The failure of wildlife officials in Utah to warn campers of the “known risk” of a specific bear makes them liable for the fatal mauling of an 11-year-old boy, the parents of Samuel Ives argue in court papers.

Cases involving wildlife management rarely succeed because of the broad immunity that government officials enjoy for the exercise of a “discretionary function.” The U.S. Forest Service has invoked that immunity in a motion to dismiss the wrongful-death suit brought by Ives' parents.

“[B]ecause the decision whether and how to warn of potential danger involves the balancing of many public policy objectives, it is a protected discretionary function ...,” government attorneys say.

The bear that killed Ives at a campground in American Canyon on June 17, 2007 had attacked a camper in the same location earlier that day. Officials searched for the bear after the attack on Jake Francom but did not post a sign warning campers about it or close the campground.
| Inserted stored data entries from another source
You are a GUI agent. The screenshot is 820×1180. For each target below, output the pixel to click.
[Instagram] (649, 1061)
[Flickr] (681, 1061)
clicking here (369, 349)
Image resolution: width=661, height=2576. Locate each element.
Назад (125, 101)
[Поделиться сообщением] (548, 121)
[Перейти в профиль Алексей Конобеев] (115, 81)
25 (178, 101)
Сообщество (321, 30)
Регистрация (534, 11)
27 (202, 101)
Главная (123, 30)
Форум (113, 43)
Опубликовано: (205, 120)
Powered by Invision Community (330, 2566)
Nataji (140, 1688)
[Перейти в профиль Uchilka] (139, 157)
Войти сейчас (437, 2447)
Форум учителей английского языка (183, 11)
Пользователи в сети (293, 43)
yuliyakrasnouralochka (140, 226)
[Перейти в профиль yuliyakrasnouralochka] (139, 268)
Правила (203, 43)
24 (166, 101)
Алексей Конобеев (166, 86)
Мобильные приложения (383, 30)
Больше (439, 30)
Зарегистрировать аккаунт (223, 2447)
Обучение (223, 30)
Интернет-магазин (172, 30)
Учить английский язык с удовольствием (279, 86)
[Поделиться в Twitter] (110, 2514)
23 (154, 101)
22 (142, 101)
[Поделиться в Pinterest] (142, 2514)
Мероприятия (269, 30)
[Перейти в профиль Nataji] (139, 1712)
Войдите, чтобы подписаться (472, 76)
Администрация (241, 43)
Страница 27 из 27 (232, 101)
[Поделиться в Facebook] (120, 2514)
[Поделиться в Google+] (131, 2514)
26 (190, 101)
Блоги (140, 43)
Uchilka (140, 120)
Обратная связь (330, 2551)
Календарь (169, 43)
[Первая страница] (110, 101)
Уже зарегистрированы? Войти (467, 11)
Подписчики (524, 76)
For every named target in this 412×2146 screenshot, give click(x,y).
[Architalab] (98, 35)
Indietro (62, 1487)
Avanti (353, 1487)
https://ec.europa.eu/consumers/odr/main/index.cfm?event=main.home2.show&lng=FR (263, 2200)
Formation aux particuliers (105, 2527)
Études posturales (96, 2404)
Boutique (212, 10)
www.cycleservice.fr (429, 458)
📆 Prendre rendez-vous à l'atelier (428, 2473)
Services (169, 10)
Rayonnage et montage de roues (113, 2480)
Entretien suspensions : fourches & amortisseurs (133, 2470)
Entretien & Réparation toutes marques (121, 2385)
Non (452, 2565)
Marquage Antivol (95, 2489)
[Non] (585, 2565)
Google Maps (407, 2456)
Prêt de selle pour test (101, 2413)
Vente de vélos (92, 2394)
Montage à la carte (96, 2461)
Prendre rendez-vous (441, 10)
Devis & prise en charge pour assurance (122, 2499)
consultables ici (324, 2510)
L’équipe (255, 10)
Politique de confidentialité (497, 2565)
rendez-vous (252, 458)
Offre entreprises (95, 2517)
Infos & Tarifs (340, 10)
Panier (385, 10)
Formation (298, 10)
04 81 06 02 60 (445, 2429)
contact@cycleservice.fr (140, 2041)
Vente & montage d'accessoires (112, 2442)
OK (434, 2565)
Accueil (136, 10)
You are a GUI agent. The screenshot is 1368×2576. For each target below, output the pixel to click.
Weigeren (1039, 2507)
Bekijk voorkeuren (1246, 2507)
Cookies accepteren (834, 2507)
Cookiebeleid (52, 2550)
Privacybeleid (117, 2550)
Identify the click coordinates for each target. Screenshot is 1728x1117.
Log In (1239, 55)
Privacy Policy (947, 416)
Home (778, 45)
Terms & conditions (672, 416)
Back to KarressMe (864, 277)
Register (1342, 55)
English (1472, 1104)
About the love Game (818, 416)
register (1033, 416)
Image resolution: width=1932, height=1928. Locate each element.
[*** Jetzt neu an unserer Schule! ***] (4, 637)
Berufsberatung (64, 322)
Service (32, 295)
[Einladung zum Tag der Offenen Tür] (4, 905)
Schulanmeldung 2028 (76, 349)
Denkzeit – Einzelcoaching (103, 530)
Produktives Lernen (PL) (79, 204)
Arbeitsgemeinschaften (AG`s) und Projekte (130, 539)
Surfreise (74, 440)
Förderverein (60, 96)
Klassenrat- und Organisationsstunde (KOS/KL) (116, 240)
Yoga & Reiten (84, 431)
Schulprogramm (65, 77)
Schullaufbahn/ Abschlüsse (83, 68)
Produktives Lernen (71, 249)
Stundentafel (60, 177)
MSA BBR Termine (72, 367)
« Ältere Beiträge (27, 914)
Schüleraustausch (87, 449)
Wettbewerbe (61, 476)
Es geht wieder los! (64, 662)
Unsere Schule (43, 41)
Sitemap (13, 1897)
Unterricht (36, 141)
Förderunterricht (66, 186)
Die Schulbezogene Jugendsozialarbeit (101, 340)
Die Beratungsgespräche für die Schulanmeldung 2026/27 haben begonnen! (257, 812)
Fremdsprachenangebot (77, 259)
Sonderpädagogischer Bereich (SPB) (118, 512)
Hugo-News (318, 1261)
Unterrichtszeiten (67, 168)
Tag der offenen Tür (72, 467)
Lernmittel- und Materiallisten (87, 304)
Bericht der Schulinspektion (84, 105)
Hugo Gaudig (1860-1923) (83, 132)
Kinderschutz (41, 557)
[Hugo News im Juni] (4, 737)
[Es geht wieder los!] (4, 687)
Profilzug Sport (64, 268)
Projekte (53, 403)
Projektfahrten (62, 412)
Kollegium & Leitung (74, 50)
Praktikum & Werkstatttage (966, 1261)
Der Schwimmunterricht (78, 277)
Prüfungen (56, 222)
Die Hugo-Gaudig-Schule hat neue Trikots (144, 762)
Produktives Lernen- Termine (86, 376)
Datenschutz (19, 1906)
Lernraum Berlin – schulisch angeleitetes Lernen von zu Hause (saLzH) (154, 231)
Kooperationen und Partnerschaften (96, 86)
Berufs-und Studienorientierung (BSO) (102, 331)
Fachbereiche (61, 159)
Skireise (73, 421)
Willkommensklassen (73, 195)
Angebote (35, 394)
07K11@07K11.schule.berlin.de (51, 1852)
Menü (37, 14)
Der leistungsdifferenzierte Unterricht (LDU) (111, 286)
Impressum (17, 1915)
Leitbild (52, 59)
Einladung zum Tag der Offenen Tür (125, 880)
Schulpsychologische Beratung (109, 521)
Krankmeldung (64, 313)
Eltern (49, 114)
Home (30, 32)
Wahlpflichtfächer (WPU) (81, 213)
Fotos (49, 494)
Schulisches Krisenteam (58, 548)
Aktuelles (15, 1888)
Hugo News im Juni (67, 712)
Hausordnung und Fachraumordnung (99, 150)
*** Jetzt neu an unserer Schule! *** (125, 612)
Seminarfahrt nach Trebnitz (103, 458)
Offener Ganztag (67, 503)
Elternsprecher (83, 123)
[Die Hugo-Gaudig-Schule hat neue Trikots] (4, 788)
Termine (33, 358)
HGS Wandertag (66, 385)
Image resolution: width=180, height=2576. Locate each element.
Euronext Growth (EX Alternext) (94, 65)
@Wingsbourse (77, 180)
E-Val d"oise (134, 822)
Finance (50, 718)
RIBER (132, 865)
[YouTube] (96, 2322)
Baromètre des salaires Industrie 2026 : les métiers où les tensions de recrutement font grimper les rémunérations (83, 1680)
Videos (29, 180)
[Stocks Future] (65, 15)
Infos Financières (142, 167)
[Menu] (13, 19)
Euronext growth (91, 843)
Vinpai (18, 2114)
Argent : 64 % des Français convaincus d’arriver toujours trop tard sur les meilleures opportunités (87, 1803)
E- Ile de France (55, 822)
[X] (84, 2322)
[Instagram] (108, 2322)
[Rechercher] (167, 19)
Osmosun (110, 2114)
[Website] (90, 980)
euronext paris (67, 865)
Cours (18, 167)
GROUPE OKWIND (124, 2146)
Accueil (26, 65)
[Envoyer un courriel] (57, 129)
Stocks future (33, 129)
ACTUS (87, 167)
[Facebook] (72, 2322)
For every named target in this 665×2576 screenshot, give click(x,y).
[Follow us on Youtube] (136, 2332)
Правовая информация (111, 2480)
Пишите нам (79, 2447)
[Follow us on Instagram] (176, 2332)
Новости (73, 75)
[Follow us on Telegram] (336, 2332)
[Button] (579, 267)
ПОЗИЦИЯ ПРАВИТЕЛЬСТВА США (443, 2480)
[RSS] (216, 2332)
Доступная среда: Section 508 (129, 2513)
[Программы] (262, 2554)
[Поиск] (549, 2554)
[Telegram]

U.S. District Judge Dale A. Kimball is scheduled to hear the government's motion Nov. 19. And plaintiffs Kevan Francis and Rebecca Ives are saying he should distinguish between “a specific known risk and the generalized risks of recreation in wilderness areas.”

“The actions at issue here have nothing to do with ... what kinds of generalized warning signs should be posted to warn campers about the risks associated with bears,” they say in a brief opposing dismissal. “Rather, the action being challenged here is how the government dealt with a specific bear that was threatening a specific campsite.”

Attorney Sarah H. Young, who wrote the brief, presents the hypothetical case of government officials knowing “a canyon with several known campsites is about to be flooded due to a burst dam” but failing to warn campers, who perish as a result.

“[A]t a certain point, a life-threatening danger becomes so concrete that it is impossible to credibly assert that the failure to warn of that danger involved a decision that presented competing public policy concerns,” Young says, and

[The] danger involved in the case at bar was only slightly less dramatic than the flood hypothetical. The risk to anyone using the campsite in question, while the bear was still at large, was enormous, and the ability to warn campers, or close the campsite, required almost no effort.

In 1997, another Utah judge found no duty to warn campers before a bear attack in a U.S. Forest Service campground. But Young notes that in Gadd v. U.S., 971 F. Supp. 502, “[T]here had been no prior attacks in the area, nor was there any reason to suspect such an attack, apart from the generalized risks that bears present.”

Samuel Ives’ death is the only recorded fatality caused by a black bear in Utah history. His parents are seeking at least $2.1 million in damages from the Forest Service and the Utah Division of Wildlife Resources, which they have sued separately.